One commonly used alkalinizing agent is sodium bicarbonate, which is highly effective in raising the pH of blood and urine. It works by neutralizing excess acid and restoring the acid-base balance in the body. Sodium bicarbonate is often administered intravenously in emergency situations to rapidly correct severe acidosis.
Another alkalinizing agent, acetazolamide, is frequently employed in the treatment of glaucoma and certain types of epilepsy. By inhibiting carbonic anhydrase, acetazolamide reduces the production of bicarbonate ions, leading to a systemic decrease in pH. This mechanism is particularly useful in lowering the intraocular pressure associated with glaucoma.

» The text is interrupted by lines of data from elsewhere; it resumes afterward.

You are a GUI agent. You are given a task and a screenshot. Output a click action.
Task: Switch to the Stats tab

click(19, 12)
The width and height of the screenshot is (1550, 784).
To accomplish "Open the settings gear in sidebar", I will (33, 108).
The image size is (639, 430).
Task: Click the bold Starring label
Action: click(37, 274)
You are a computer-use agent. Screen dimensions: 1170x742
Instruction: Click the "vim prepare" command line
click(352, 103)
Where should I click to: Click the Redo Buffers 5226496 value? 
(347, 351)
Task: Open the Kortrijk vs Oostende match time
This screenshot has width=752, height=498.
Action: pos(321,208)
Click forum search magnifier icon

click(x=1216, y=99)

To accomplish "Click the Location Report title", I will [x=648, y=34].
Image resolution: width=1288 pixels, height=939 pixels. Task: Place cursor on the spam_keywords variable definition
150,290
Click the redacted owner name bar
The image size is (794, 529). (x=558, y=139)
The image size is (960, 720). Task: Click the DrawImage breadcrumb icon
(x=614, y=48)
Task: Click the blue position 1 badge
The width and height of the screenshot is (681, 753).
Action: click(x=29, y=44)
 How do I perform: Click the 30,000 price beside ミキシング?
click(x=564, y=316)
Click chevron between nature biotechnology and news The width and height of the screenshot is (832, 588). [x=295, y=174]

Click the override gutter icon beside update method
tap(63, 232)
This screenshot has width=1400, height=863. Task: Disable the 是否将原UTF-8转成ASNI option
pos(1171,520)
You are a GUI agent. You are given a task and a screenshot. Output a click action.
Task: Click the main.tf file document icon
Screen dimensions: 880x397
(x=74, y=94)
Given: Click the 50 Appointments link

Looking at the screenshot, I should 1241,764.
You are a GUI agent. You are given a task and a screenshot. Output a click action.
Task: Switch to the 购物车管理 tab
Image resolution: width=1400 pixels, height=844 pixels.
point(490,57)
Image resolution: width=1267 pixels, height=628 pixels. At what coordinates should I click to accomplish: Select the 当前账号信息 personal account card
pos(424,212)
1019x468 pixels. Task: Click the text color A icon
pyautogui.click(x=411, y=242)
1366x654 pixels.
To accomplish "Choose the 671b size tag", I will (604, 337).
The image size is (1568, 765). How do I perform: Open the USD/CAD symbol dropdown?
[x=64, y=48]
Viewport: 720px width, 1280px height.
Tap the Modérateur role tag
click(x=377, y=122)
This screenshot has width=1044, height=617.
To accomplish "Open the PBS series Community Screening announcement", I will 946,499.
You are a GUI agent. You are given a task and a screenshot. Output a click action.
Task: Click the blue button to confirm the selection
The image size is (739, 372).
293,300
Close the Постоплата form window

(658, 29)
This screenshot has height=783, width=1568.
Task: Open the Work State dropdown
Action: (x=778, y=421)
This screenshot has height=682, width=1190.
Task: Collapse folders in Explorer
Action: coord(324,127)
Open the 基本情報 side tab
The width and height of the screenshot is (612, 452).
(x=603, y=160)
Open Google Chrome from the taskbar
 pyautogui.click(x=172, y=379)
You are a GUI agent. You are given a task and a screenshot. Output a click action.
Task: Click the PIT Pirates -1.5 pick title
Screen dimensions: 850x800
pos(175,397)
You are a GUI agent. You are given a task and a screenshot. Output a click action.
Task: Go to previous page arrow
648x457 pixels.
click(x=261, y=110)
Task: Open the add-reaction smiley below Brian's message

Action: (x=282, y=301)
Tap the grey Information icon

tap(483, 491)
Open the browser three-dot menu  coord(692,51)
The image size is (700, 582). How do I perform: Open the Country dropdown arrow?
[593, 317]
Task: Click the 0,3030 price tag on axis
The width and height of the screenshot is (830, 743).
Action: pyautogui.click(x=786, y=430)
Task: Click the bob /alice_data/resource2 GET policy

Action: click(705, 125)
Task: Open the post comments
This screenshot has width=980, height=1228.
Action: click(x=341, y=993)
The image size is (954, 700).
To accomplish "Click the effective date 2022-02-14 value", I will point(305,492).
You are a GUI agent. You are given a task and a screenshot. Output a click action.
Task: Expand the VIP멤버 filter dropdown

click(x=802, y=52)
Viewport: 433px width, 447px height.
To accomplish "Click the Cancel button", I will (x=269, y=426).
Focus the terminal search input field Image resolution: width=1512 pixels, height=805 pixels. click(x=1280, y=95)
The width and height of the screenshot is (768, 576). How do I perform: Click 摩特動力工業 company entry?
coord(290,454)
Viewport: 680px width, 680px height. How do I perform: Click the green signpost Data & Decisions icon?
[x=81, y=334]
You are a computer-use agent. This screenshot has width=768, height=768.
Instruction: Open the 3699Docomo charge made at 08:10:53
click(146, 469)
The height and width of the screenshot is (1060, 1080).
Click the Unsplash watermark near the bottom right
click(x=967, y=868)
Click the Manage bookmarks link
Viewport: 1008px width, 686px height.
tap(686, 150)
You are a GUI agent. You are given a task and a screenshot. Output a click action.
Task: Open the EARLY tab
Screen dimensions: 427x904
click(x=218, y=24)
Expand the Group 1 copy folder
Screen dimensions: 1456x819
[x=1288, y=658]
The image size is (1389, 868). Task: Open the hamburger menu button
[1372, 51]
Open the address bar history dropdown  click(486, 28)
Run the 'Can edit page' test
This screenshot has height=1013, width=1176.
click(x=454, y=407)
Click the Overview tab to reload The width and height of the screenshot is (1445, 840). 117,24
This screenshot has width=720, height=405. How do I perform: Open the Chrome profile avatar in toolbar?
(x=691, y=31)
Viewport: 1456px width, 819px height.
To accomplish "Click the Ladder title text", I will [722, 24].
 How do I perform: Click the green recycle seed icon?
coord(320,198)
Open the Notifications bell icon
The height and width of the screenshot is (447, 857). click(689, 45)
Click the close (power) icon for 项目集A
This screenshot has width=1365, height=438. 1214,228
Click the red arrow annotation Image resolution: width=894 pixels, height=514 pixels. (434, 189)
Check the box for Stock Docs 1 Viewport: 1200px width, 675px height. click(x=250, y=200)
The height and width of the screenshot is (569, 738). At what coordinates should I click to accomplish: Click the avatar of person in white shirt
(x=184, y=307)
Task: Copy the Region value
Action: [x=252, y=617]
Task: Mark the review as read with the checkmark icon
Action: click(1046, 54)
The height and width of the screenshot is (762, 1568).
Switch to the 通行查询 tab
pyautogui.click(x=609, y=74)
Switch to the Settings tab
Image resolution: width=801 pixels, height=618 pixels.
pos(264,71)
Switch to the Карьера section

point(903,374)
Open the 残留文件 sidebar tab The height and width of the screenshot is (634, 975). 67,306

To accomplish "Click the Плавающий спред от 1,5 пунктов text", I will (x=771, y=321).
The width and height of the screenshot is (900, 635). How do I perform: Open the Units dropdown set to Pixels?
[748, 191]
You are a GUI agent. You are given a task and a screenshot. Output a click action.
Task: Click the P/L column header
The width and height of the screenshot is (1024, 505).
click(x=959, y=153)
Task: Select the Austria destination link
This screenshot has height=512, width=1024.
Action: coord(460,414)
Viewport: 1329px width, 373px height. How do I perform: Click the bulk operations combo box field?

Alkalinizing agents are also utilized in the management of certain drug toxicities. For instance, methotrexate, a chemotherapy medication, can cause severe toxicity if its elimination is hindered. Alkalinizing the urine with agents like sodium bicarbonate enhances methotrexate solubility, preventing the formation of toxic crystals in the kidneys.
In conclusion, alkalinizing agents are indispensable pharmaceutical APIs that help correct acid-base imbalances, treat specific medical conditions, and mitigate drug toxicities. Their diverse applications make them valuable tools in modern medicine.